• Consigne A: Recopiez le passage de la critique compris entre « Ce documentaire retrace » et « aussi rocambolesque qu’hallucinante. », ces deux bornes incluses.
• Consigne B: Dans la critique, énumérez les trois adjectifs qui qualifient le regard que le recul permet à l'auteur de porter sur cette période.
• Consigne C: Selon la critique, quel métier Claude Baechtold exerçait-il lorsqu'il s'est retrouvé « journaliste de guerre » en Afghanistan ?

Aussi surprenant par sa forme chaotique que par sa réussite didactique et narrative, ce documentaire aux accents rock et aux images brutes offre un regard singulier sur la guerre, tout en proposant un récit de voyage aussi passionnant qu’Ella Maillard… ou Tintin.
Ce documentaire retrace l’histoire incroyable de Claude Baechtold, alors jeune typographe lausannoise, qui se retrouve catapulté « journaliste de guerre » dans l’Afghanistan post-11 septembre 2001, embarqué par son ami journaliste Serge Michel. Ce qui devait être un simple voyage se transforme rapidement en une odyssée de guerre aussi rocambolesque qu’hallucinante.
A première vue, il y a de quoi être sceptique lorsqu’on vous propose de visionner des images amateures d’un road trip datant d’il y a plus de vingt ans. On ne va pas au cinéma pour endurer une soirée « diapositives ». Pourtant, dès les premières secondes, on est irrésistiblement happé par ce formidable documentaire, grâce à son montage dynamique, une bande-originale aux tonnalités rock enlevées, et à la bonhomie du narrateur-réalisateur Claude Baechtold.
Ce qui est frappant, c’est que Baechtold n’était pas cinéaste à l’époque du tournage. Ses images ont été capturées presque par accident, et pourtant, il révèle un sens du récit parfaitement aiguisé. Là où ses prises de vue peuvent paraître parfois maladroites ou bancale, il compense brillamment par un ton pop, coloré et terriblement humain. Il nous embarque dans une véritable aventure, quelque part entre Ella Maillart, Tintin et les Pieds Nickelés. Mieux encore, il réussit à traiter des enjeux géopolitiques complexes de l’Afghanistan avec une clarté et une efficacité rare – un Michael Moore n’aurait pas fait mieux.
Mais derrière ce ton ludique, qui n’est pas sans rappeler la série Bref, se cache un film plus touchant et personnel lié au parcours du narrateur. La fausse naïveté affichée laisse entrevoir une mélancolie sous-jacente et un regard réfléchi sur cette période de sa vie. Là encore, Claude Baechtold évite habilement de tomber dans un pathos nombriliste. Son ton reste constamment juste, probablement grâce à la longue période écoulée entre ce voyage et le montage final. Ce long hiatus donne au film une profondeur historique intéressante, mais offre aussi à l’auteur le recul nécessaire pour y porter un regard pertinent, mature et nuancé. Il paraît que à la suite de cette improbable aventure, Claude Baechtold s’est spécialisé dans les guides de voyages vers des destinations improbables. Quand on voit la justesse avec laquelle il aborde l’altérité afghane, on n’a qu’une envie, celle de dévorer ses livres.

• Données fournies:
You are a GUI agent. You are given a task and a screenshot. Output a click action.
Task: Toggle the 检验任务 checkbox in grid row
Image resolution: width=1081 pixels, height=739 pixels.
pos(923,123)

• Solution A:
Ce documentaire retrace l’histoire incroyable de Claude Baechtold, alors jeune typographe lausannoise, qui se retrouve catapulté « journaliste de guerre » dans l’Afghanistan post-11 septembre 2001, embarqué par son ami journaliste Serge Michel. Ce qui devait être un simple voyage se transforme rapidement en une odyssée de guerre aussi rocambolesque qu’hallucinante.

• Solution B: pertinent ; mature ; nuancé

• Solution C: Il était jeune typographe.